My earliest memories are about my dad. I know I remember other things when I was 3 going on 4, but there was something about my dad coming home everyday that caused a high level of anticipation. There was excitement in the air. Daddy’s home! Daddy’s home! My mom led the charge in the preparation. I can’t remember what else happened on regular day during those years, but when dad came home, it was good times.
I can remember sitting across the living room as he settled in each day. He’d drink iced tea and then I’d want iced tea. He’d bite his nails, and then I’d bite my nails. Whatever he did, I wanted to do. And through my growing up years, that remained the same. When he took up coffee drinking when I was a young teen, much to my mother’s dismay, I wanted to as well. When he started eating Bleu Cheese dressing and the rest of the family balked at the smell, I haughtily started loving it, too. Whatever my dad did, from my young years, always seemed the right way to me. I don’t think he even knew how much I wanted to be like him, sometimes trying to win his approval, but like him nonetheless.
But most everyone knows how family can be tricky. And when you’re a child, you don’t realize that the people you love most in the world, the people who seem so perfect and all-powerful to you come with baggage and woundings of their own. And so, the enemy of my soul and the enemy of my dad’s worked to destroy the blind trust of a little girl towards her father. There were years the enemy stole from us. It wasn’t purposeful. My dad worked hard for the church and people, a strict disciplinarian who wanted me to turn out right. And while I wanted intimacy with my dad almost more than any longing I have ever experienced, I allowed my heart to harden towards him at times, even though, I have never, nor will I ever, question his motives of love towards me. I never thought for one second that he didn’t want what was best for me. But things can come between…
So, this past january, my dad came to my house with a gift. God had set me up for it a few days before, which is a whole other story. But my dad came and told me that he knew sometimes he had blown it. He said there were things he’d have done differently. He told me he knew very well that the wounds of a father are real. And he asked me, “What can I do to bring healing?” And all I could think was, There is nothing in me that desires ammending. There is nothing I would do to dishonor this man who is humbling himself before me, admitting that there were bumps in our past shared road. “What can I do,” he was asking me?

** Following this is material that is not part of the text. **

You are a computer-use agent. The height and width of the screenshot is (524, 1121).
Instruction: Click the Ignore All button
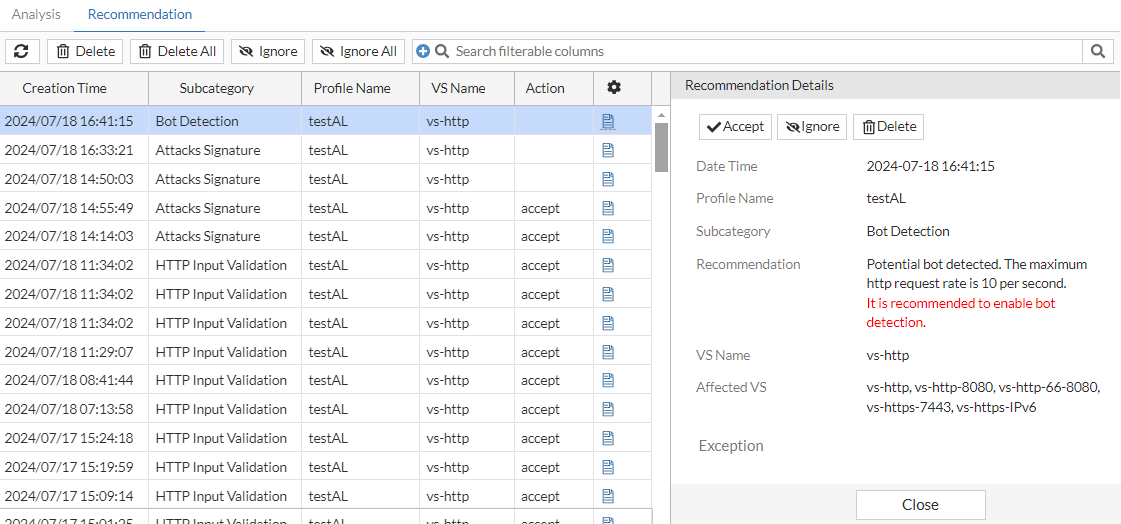(358, 51)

And I do not know how to repay the kindness of that gift. I do not know how to respond to show how unbelieveably blown away I am that he offered this to me. He was offering to look back at places of pain and misunderstanding (is there anything worse than understanding between hearts being broken?) and saying, “I am your daddy. I will bear that. You can tell me now what you couldn’t say then.” My dad has given me the gift of being a father who will shoulder my pains and insecurities.
How can I gift my dad back for that in a manner fitting?
All I can think is to receive it. And I do, dad. I receive your gift to me. I receive your love and I am in awe of the humility you’ve shown to me – you, the most powerful man in my life for ever and always, humbled himself to bear my burdens, my woundings, my hurts.
There is nothing you could ever buy for me or do for me that could mean more.
You have set in motion so much freedom and healing for me. You have given me the desire to right past wrongs and the courage to let people off the hook. You have gifted me beyond what I deserve and in a way most people never get to experience. Thank-you, dad.
All my love…Jeanie
NOTE TO SELF: I am the image of my father, and more, I hope, as the days go by.